🤖 AI Summary
This work proposes Collective Adversarial Data Synthesis (CADS), a novel framework that integrates collective intelligence with adversarial learning to enhance the performance of multimodal large language models on complex real-world tasks. CADS establishes an iterative pipeline for synthetic multimodal data generation and evaluation, comprising two synergistic phases: CAD-Generate and CAD-Judge. An adversarial context optimization mechanism is introduced to iteratively refine data quality and increase task difficulty. Leveraging the MMSynthetic-20K dataset constructed via CADS, the resulting R1-SyntheticVL model demonstrates significant performance gains across multiple multimodal benchmarks, substantiating the effectiveness and innovation of the proposed approach.
📝 Abstract
In this work, we aim to develop effective data synthesis techniques that autonomously synthesize multimodal training data for enhancing MLLMs in solving complex real-world tasks.

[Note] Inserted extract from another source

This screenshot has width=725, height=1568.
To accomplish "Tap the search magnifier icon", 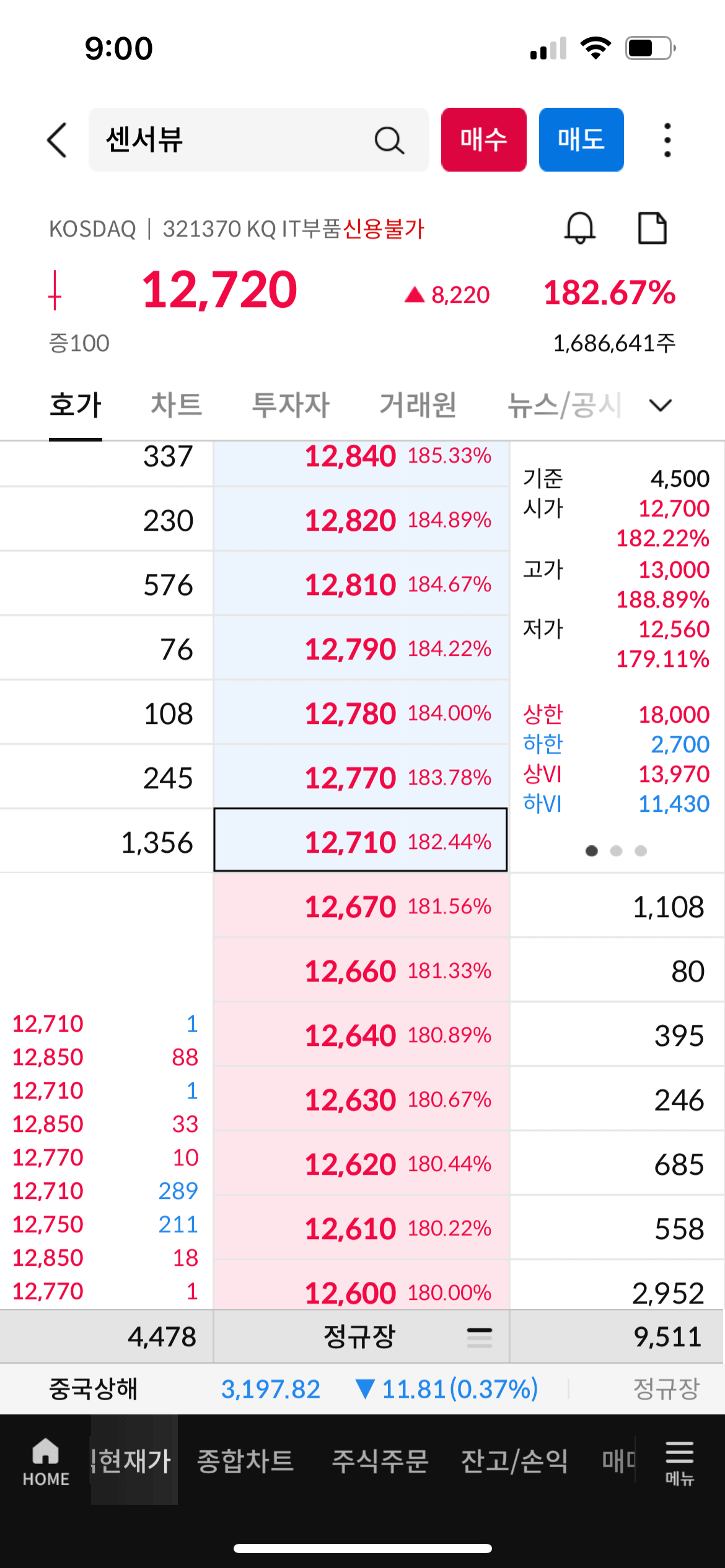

To this end, we propose Collective Adversarial Data Synthesis (CADS), a novel and general approach to synthesize high-quality, diverse and challenging multimodal data for MLLMs. The core idea of CADS is to leverage collective intelligence to ensure high-quality and diverse generation, while exploring adversarial learning to synthesize challenging samples for effectively driving model improvement. Specifically, CADS operates with two cyclic phases, i.e., Collective Adversarial Data Generation (CAD-Generate) and Collective Adversarial Data Judgment (CAD-Judge). CAD-Generate leverages collective knowledge to jointly generate new and diverse multimodal data, while CAD-Judge collaboratively assesses the quality of synthesized data. In addition, CADS introduces an Adversarial Context Optimization mechanism to optimize the generation context to encourage challenging and high-value data generation. With CADS, we construct MMSynthetic-20K and train our model R1-SyntheticVL, which demonstrates superior performance on various benchmarks.